Long after the first attempts made by Wegener (1915), the theory of plate tectonics was progressively accepted by the Earth sciences community in the thrilling ‘60s thanks to observations from mid-ocean ridges (see TS-must-read blogpost of September 2, 2020; Dietz, 1961; Heezen and Tharp, 1965, Hess, 1962; Vine and Matthews, 1963). The question is then, what goes on at convergent boundaries, where the oceanic lithosphere underthrusts the continental lithosphere? Well, here is Dewey and Bird’s (1970) point: mountain belts, helped by a waltz of island arcs and continents.
The scientific breath of their contribution makes it a landmark paper. Dewey and Bird integrate the sedimentary history of continental passive margins, and their reactivation in compression by thrust-dominated deformation, eventually recording the high-pressure and high-temperature metamorphic belt couple of Miyashiro (1961). Contrarily, oceanic lithosphere subducts and causes arc magmatism. By this, the paper lays down several plate tectonic facts every student in Earth Sciences has heard once, and hopefully remembers. The link between the distance of the volcanic arc to the trench and the inclination of the subducting slab, for example. With a pinch of uniformitarianism, they reconcile the comprehension of ancient, eroded mountain belts, and modern homologous, visiting and describing archetypal examples for each Wilson cycle step (see TS-must-read blogpost of October 13, 2020; Wilson, 1966): it is worth reading it while traveling from place to place using Google Earth!
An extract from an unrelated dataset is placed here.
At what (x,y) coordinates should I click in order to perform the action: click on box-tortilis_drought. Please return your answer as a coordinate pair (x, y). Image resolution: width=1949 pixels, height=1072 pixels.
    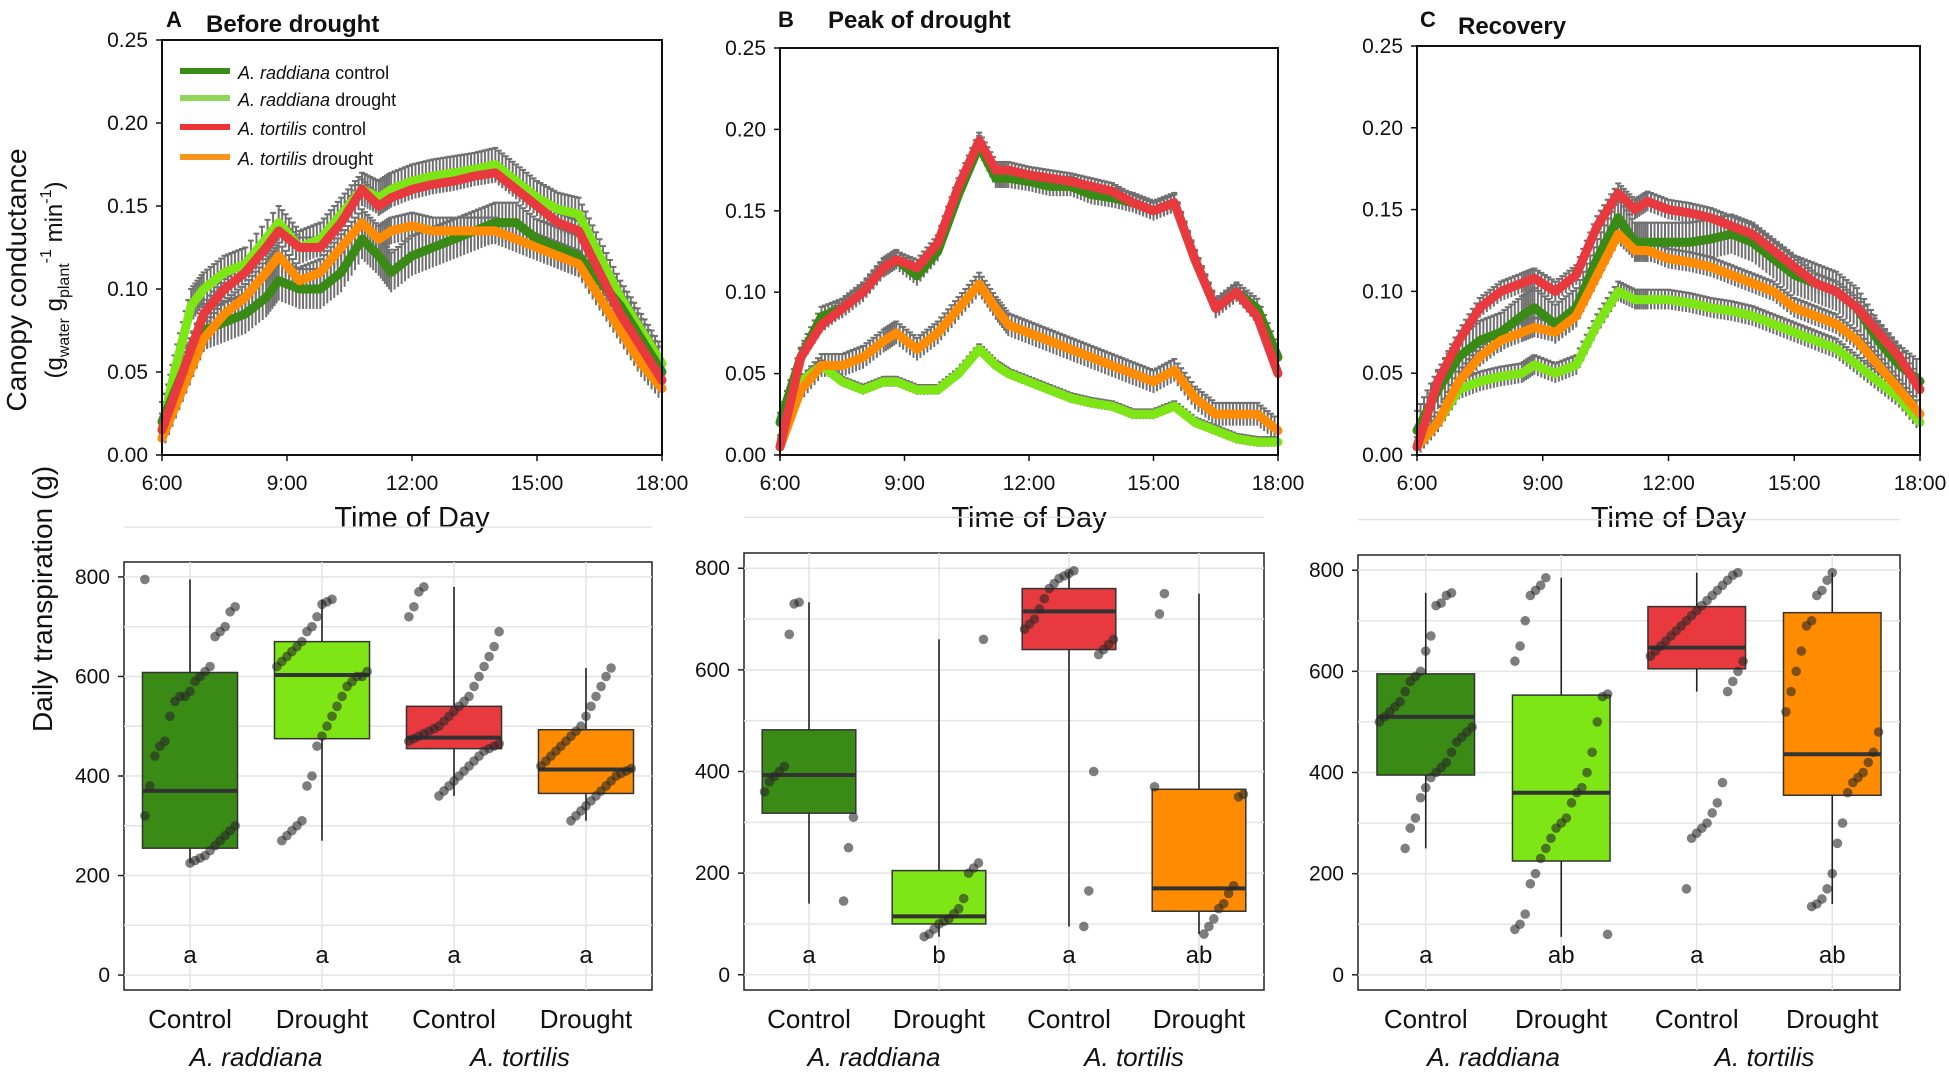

The manuscript’s core conclusion is that there are two major ways to build orogens on Earth by plate tectonics. First, where oceanic lithosphere subducts below a continent, a cordilleran-type mountain belt forms, such as the Andes and the Pacific coast of N. America. The authors’ point is that this type of orogen originates from the reactivation of a continental passive margin (Atlantic-type) to an active continental margin (Pacific-type), and its growth is driven thermally by arc magmatism and high-temperature metamorphism. Second, where an island arc, or ultimately a continent, collides onto a passive continental margin: a collisional-type mountain belt forms, such as New Guinea in Miocene times or eventually the Himalayas. These collisional-type orogens are driven by mechanical accretion.
By this, the reader can come to the same point made by Christoph von Hagke on the reddit thread: the lesson to be learned reading Dewey and Bird’s paper is that the key to understanding mountain belts lies in the ocean. One may go one step further by stating that the key to understanding a mountain belt lies in the oceanic material it hosts: ophiolites, the sediments and their metamorphism, the magmatic products resulting from the oceanic lithosphere subduction… Such an approach, where geology takes on its full meaning, still serves today to tackle controversial questions such as the size of the Tethyan ocean (McCarthy et al., 2020).
Some detailed processes may still be questionable to some extent: how does this concept apply to the Pacific, existing since the Precambrian with a long-lived arc and microcontinent accretion history along its coasts (notably its Eurasian side; Şengör et al., 1993)? Are passive margins really able to self-reactivate or do they need a little help from existing subductions propagating through oceanic domains (Duarte et al., 2013)? These questions, still explored and hotly debated by the community, really shows the robustness, the importance and the ability of Dewey and Bird’s 50 years old contribution to inspire multiple generations of Earth scientists.